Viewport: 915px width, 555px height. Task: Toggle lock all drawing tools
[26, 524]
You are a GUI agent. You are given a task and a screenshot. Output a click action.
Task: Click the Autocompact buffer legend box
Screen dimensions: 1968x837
══════════
What is being asked: Reproduce every line of the records above verbatim, in their original order.

Answer:
Viewport: 915px width, 555px height. Task: Toggle lock all drawing tools
[26, 524]
You are a GUI agent. You are given a task and a screenshot. Output a click action.
Task: Click the Autocompact buffer legend box
Screen dimensions: 1968x837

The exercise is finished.